McConkey et al. (1997) analysed the inter-annual SY variability in semiarid Canada (5 ha) using an event-based approach. They concluded that 86% of soil loss occurred within one month (16 March - 15 April), and that erosion was less intense in semiarid than in sub-humid Canada. Ferro & Porto (2000) measured SY response to 140 rainfall events in three experimental basins in Italy (areas below 2 ha) over a 17-year period. The average SY in the small catchments was 430 ton.km-2.a-1.

Kinnell (1997) studied runoff and erosion based on 190 events between 1963 and 1968 in two plots in Australia monitoring runoff and sediment concentration (rill and inter-rill).
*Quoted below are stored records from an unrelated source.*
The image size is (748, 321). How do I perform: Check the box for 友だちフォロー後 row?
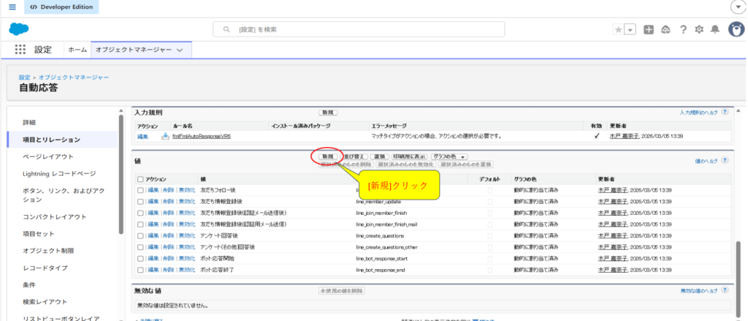click(x=140, y=190)
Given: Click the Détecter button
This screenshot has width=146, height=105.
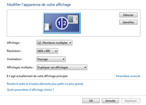Looking at the screenshot, I should point(128,15).
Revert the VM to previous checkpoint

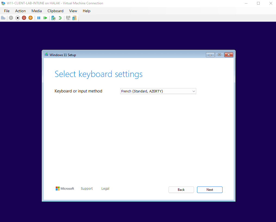tap(60, 18)

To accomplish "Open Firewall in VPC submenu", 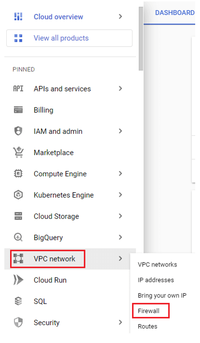I will [x=149, y=311].
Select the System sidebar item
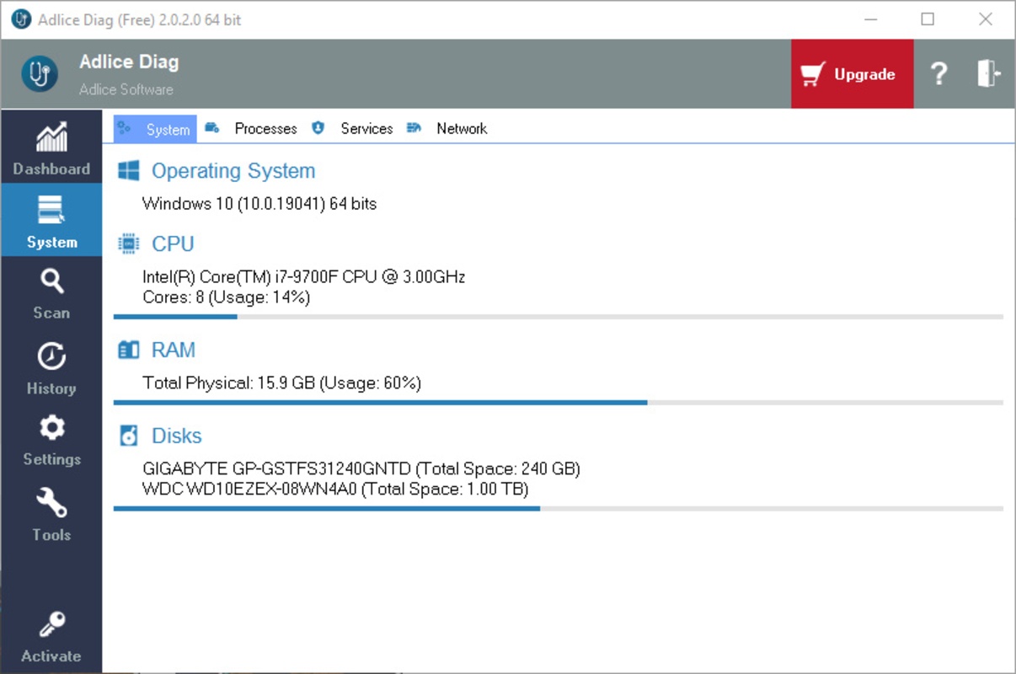 tap(51, 220)
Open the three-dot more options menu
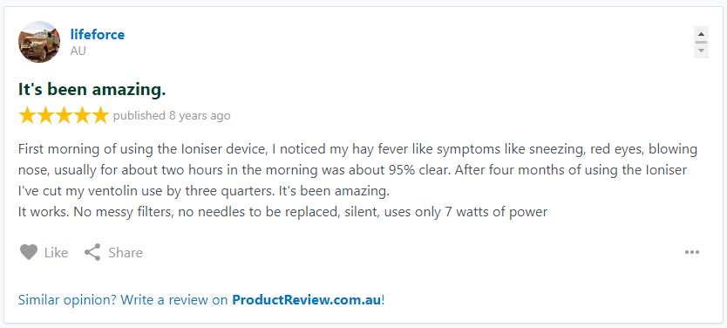Screen dimensions: 727x328 click(x=692, y=252)
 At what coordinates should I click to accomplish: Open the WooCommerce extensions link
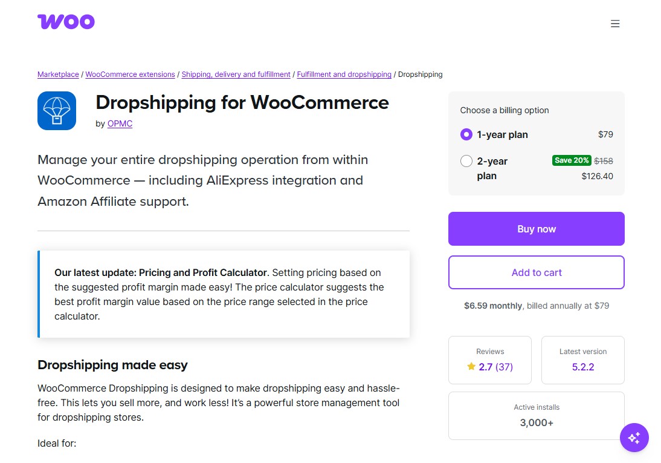tap(130, 74)
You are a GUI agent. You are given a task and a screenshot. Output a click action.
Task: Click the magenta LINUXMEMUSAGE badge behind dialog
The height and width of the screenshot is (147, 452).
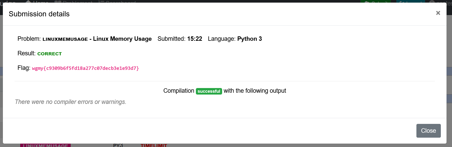[x=45, y=145]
Fasching & Bauder (2001) investigated the question of SY reduction by vegetative filter strips, measuring 24-hour irrigation events in nine 74-m2 plots in semiarid USA. Results showed effectiveness of vegetative filter strips at reducing sediment concentration up to 68% and their use for short-term erosion mitigation was recommended.

Several researchers monitored watersheds, not just plots, in order to understand SY short-term responses, using the runoff sediment-concentration approach. Williams & Berndt (1972) used 17 years of data (from 1940 to 1970) from Brushy Creek watershed, USA. Williams (1975) divided the experimental watershed into sub-watersheds (3-5 km2) to measure SY for daily events so as to understand sediment routing. Khanbilvardi & Rogowski (1984) relied on a 10-year SY data series of a 1.95-km2 watershed to analyse daily sediment response to rainfall. Zhanbin et al. (1999) studied the Loess Plateau in China by monitoring rainfall events in the Wangdaohenta station (1977-1989). Rius et al. (2001) studied the influence of watershed characteristics and management on reservoirs using data (including bed-load measurement) from three experimental nested basins (2.6, 65.2 and 222.5 km2) in semiarid Spain. Because Andes Mountains are subject to severe flash floods, Braud et al. (2001) instrumented two catchments at three scales (local, slope and watershed) in the arid Argentinean Andes to assess rainfall effects on runoff and on SY, which is achieved after analysis of data from 50 events in 11 years. Rainis et al. (2002) estimated event SY in a small basin in Malasya and its relationship with rainfall intensity. Sivakumar (2002) studied the prediction of suspended sediment concentration in rivers, using daily suspended-sediment concentration and discharge data from the Mississippi river basin. Zhu et al. (2002) investigated 117 events (1956-1970) in a small semiarid basin (0.22 km2) in China, so as to quantify tunnel erosion and its impact on SY. Van Rompaey et al. (2001) measured SY in 21 catchments in central Belgium using three measurement approaches, depending on the size of the catchment: erosion and deposition volumes assessment in catchments, suspended load monitoring in rivers, and morphologic surveys in sediment retention ponds.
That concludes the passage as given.